Roger Ebert died Thursday, April 4, 2013. A lousy day. I rue it. But I will always remember Roger’s kindness and his eloquence. I’m not alone there.
The loss is instantaneous, the absence crushing. Chicago’s own journalist, film critic, media personality and civic conscience will no longer explain, with the sort of stylistic ease only a truly gifted writer can manage, what he saw in the last movie he saw. Or why gun control mattered to him. Or climate change. Or why life itself, which is what he called his autobiography, is such precious stuff.
He saw, and felt, and described the movies more effectively, more cinematically, and more warmly than just about anyone writing about anything. Even his pans had a warmth to them. Even when you disagreed with Roger you found yourself imagining the movie he saw, and loved (or hated) more than you did.
I came late to film criticism in Chicago, after writing about the theater. Roger loved the theater. His was a theatrical personality: a raconteur, a spinner of dinner-table stories, a man who was not shy about his accomplishments. But he made room in that theatrical, improbable, outsized life for others.
Right away Roger presented himself as a colleague, then a champion, later a friend. He had nothing to gain by being any of those things. But the love, admiration and support he got from so many, in Chicago and around the world, amounted to an energy source, sent back out into the world, into his friendships, into his writing.
He took me aside one day at the 2006 edition of the Cannes Film Festival, the biggest and most influential of its kind. Roger was the king of Cannes. He’d been going for decades, learning the navigation of it, the pacing, the proper balance of early morning screenings and late-night screenings and everything in between.
We were on the beach for a press event for the new Pedro Almodovar picture. He saw the look of panic and fatigue in the eyes of his fellow Chicago film critic, the new guy. The first time you go to Cannes, it’s like getting run over by the same truck 12 times. You don’t know what hit you, or why it’s backing up to hit you again.
“C’mere,” he said, smiling. We sat under a tent. He told me, patiently, who I needed to contact to arrange an interview. He told me I didn’t need to cut the 10 a.m. event short to catch the 11 a.m. press screening at the Debussy; it was going to repeat later that evening. He told me everything I didn’t yet know, and it would’ve taken me the rest of the festival to learn the hard way. He told me who was full of it, and who was a mensch. And where to get a good quick sandwich and still make the 7:30 screening. And so on.
He helped me.
When he got sick and left “At the Movies” as its co-host, he paved the way for me to enter the ring with his co-host, Richard Roeper. For a while a lot of us came and went on the show. For its final season, A.O. Scott of The New York Times and I got the call. Roger was beyond gracious.
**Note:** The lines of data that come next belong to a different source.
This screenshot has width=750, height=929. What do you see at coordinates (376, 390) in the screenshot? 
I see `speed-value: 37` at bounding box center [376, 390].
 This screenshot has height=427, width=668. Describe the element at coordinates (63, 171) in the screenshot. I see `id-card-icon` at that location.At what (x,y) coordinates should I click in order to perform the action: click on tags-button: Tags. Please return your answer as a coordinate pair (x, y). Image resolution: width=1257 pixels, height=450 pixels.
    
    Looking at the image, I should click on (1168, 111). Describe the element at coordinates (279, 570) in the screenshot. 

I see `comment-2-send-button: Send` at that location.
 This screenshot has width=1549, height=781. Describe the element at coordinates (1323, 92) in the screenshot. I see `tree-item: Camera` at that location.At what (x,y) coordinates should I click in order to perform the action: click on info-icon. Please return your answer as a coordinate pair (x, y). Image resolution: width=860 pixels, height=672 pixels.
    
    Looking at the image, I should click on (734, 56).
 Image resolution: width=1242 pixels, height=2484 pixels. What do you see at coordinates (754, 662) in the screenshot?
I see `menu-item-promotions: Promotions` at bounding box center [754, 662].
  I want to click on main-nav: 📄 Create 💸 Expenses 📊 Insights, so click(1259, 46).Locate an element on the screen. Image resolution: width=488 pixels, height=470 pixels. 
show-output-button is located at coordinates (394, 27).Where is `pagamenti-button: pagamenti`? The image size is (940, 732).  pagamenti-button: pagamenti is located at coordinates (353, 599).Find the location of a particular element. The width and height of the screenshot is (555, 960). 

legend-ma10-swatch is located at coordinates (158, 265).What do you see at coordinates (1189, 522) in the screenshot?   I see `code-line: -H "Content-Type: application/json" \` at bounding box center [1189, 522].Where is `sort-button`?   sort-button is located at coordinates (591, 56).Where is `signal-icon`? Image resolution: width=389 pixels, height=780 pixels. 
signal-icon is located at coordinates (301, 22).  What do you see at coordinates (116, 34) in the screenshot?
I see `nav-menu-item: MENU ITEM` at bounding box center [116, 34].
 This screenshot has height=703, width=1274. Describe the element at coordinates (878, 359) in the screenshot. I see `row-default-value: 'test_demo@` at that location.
He always said: On TV, make time for what must be said about that film, that actor, that argument. Be yourself, not someone else. Be the truest version of yourself on TV that TV can accommodate.
He believed in good will, and, at the keyboard as well as away from it, the value of a kind word. He cherished serious criticism, and classics that will never die, and schlock that won’t make it beyond next month but might be fun anyway. He lived a great, whole-hearted life, in the city he loved, married to the woman he loved, writing about everything he loved.
Writing about the movies means you get to write about life itself. Roger embraced that challenge, and after he got sick he wrote so well about so much more than the movies, he became a hero. While we may not have agreed on the merits of “Babel” or “Crash,” there was a time, once, at a screening, when he and I got going on the subject of how much we adored “His Girl Friday,” that great Chicago newspaper movie. And then the publicist finally said, “Uh, guys. We should probably start the film.”